### [YOUR OBJECTIVE]
Rewrite the data below with every "sidebar" swapped for "navigation", changing nothing else, and leave the pictures out of your version.

### [PROVIDED ENTRIES]
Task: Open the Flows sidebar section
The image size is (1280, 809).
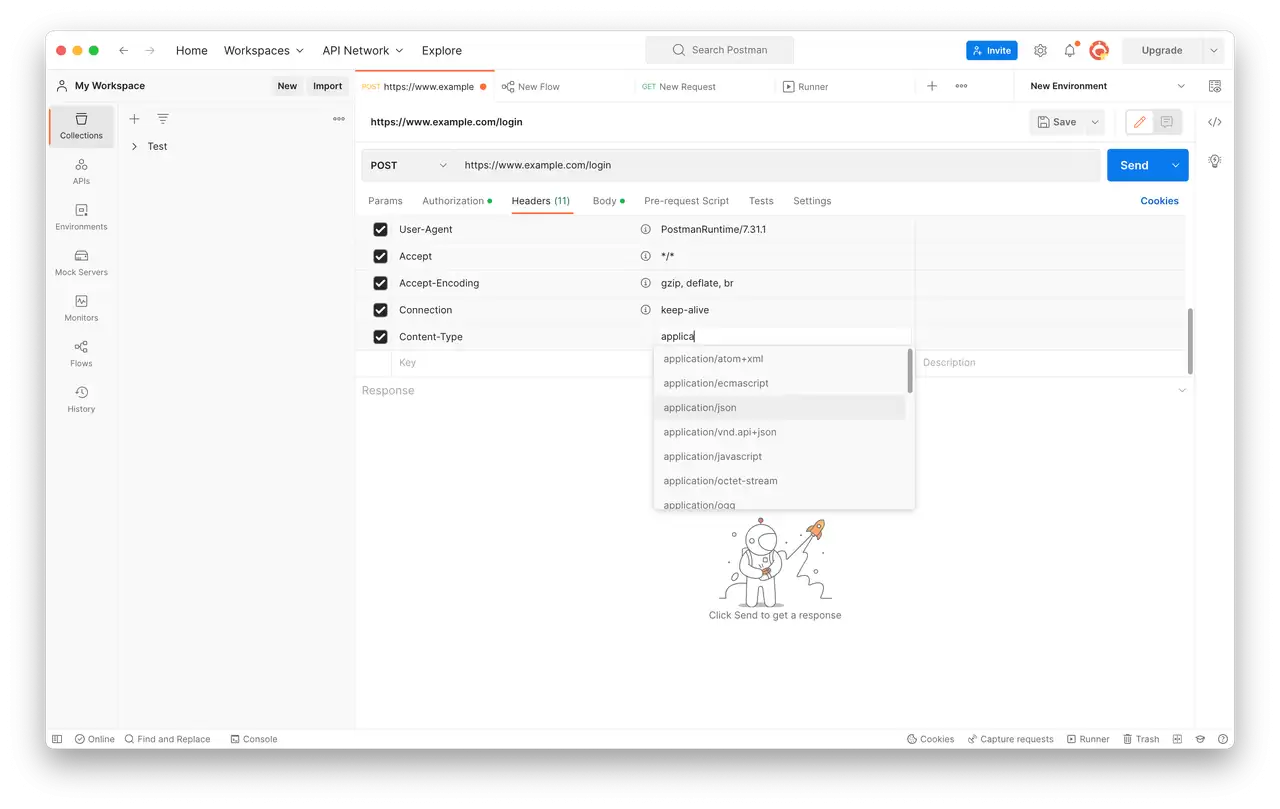Action: click(81, 354)
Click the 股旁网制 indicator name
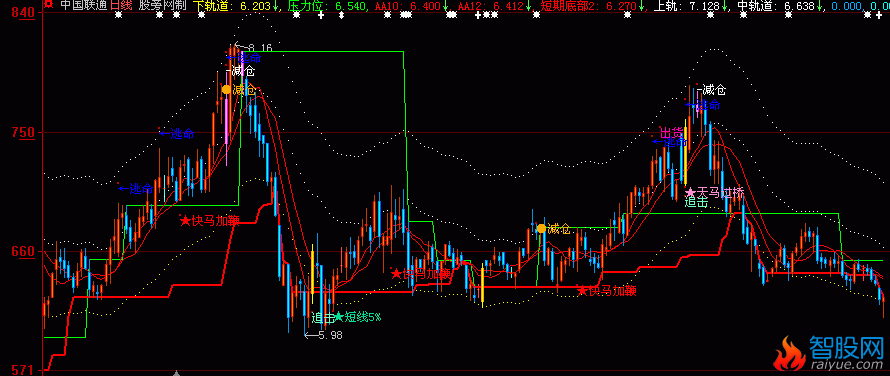This screenshot has width=890, height=376. click(x=162, y=6)
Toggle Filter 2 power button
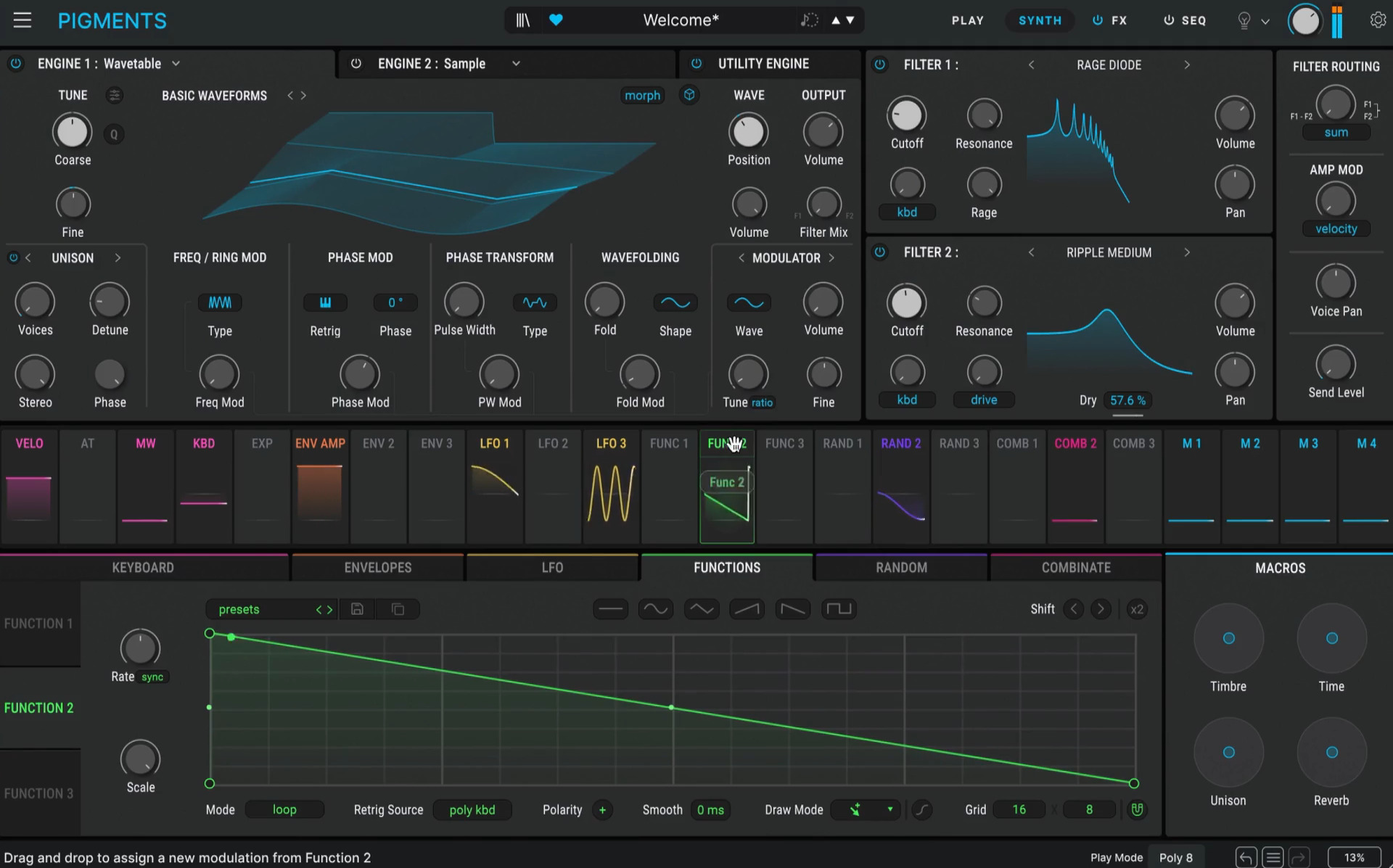 pyautogui.click(x=879, y=252)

### [RESULT BELOW]
Task: Open the Flows navigation section
The image size is (1280, 809).
Action: click(81, 354)
Click the 股旁网制 indicator name
This screenshot has width=890, height=376. click(x=162, y=6)
Toggle Filter 2 power button
 pyautogui.click(x=879, y=252)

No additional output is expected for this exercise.